Bien sûr, nous ne pouvons que souscrire aux motivations explicites qui ont été fournies. M. Arthuis souhaite, selon ses propres termes, donner au Parlement « un bon instrument de lucidité » et « parvenir à une vision globale du niveau de prélèvements obligatoires ». Dans l'exposé des motifs de cette proposition de loi, il précise que l'objectif poursuivi est d'« avoir une vision complète du niveau préoccupant des prélèvements obligatoires en France ». A ce stade de l'analyse, nous ne pouvons qu'être d'accord avec lui !
Nous le suivons également lorsqu'il affirme vouloir « éclairer le débat » pour pouvoir prendre des « décisions appropriées ».
Cependant, nous commençons à nous interroger quand, au cours de l'examen du projet de loi de finances pour 2005, il déclare vouloir « impérativement remettre en cause notre système de prélèvements obligatoires ». Mais cela relève du débat démocratique.

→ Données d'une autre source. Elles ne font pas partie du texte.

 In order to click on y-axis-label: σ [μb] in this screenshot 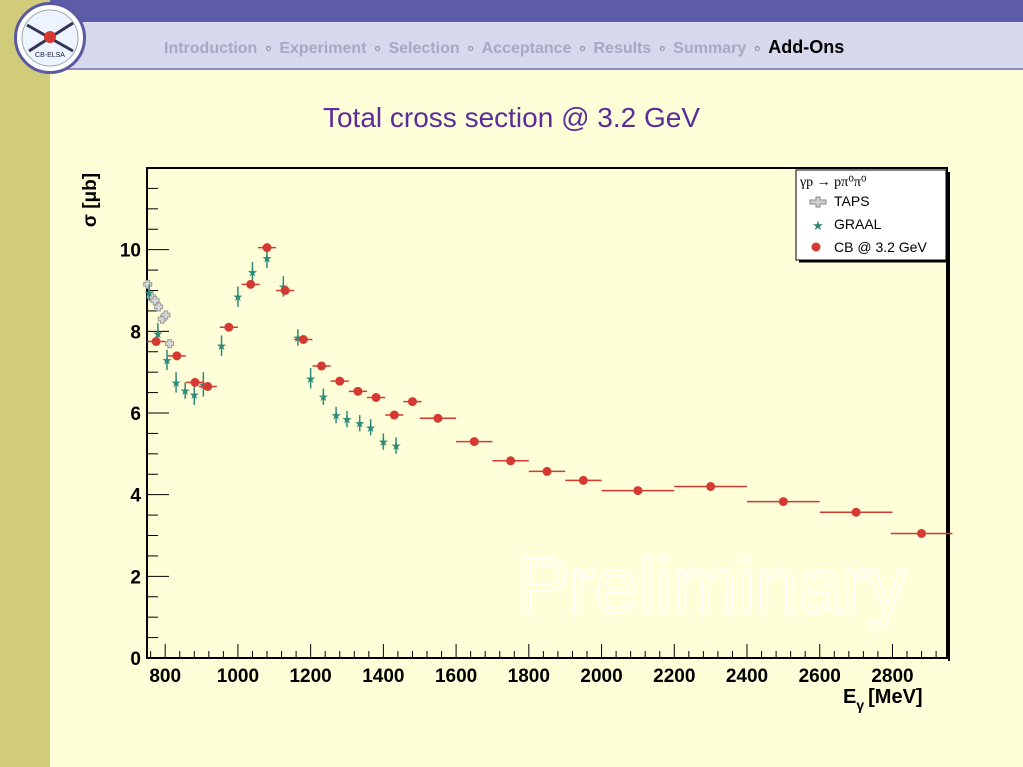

Mais nous nous inquiétons carrément en relisant le rapport de M. Philippe Marini intitulé Débat sur les prélèvements obligatoires et leur évolution : pour une fiscalité plus compétitive. Nous abordons alors le coeur du sujet puisque, dans ce rapport, notre collègue rapporteur général pose comme postulat « la réduction de la part prélevée par l'Etat dans le PIB par la diminution des dépenses publiques ». Même s'il admet que cela exigera du temps et un certain nombre de précautions, l'objectif est clairement affiché.
Vous nous permettrez de ne pas partager ce postulat, qui est indissociable du débat que nous avons aujourd'hui car on ne saurait isoler la dépense publique de son contexte économique. Je veux parler des mécanismes de production des richesses - la croissance et les moyens que l'on se donne pour l'encourager d'une manière ou d'une autre - comme de la redistribution de ces dernières.

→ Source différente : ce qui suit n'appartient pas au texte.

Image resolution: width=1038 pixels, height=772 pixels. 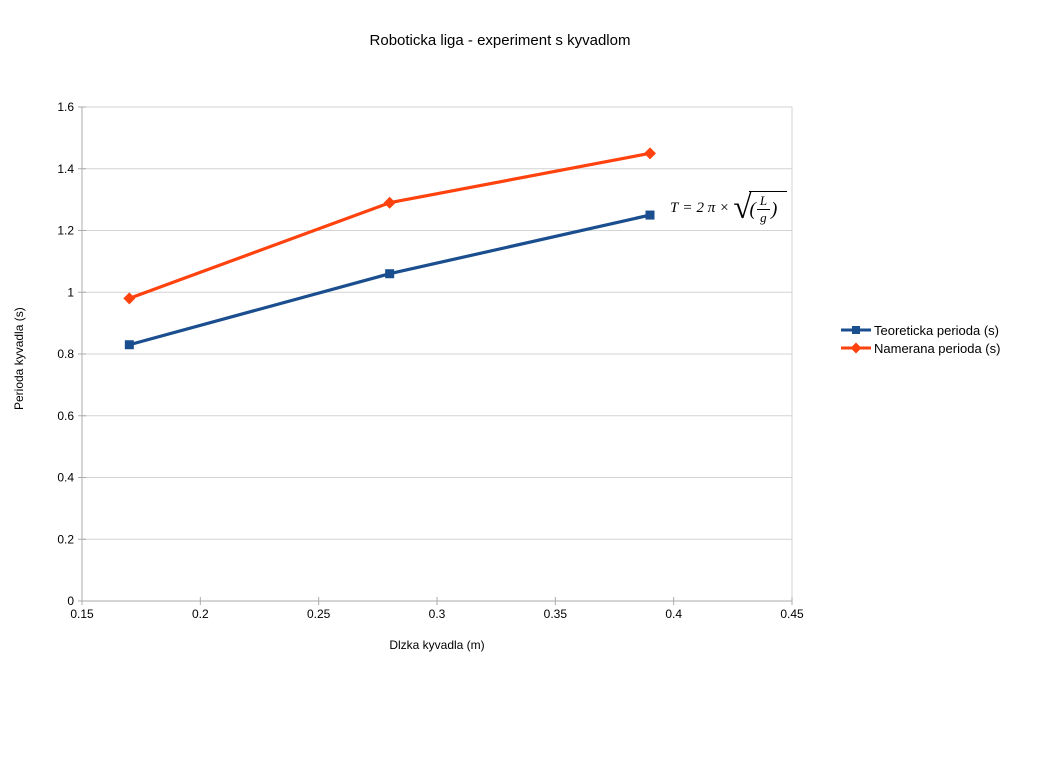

De même, nous ne partageons pas vos a priori sur la répartition du poids des prélèvements obligatoires.
Enfin, il est curieux que la proposition de réforme du Conseil des impôts soit intervenue après la polémique suscitée par le 22e rapport de cette instance, consacré à la concurrence fiscale et à l'entreprise.
Dès lors, nous nous interrogeons et nous avons l'impression, sans esprit polémique, qu'il s'agit finalement de disposer d'un instrument qui dira ce que l'on a envie qu'il dise.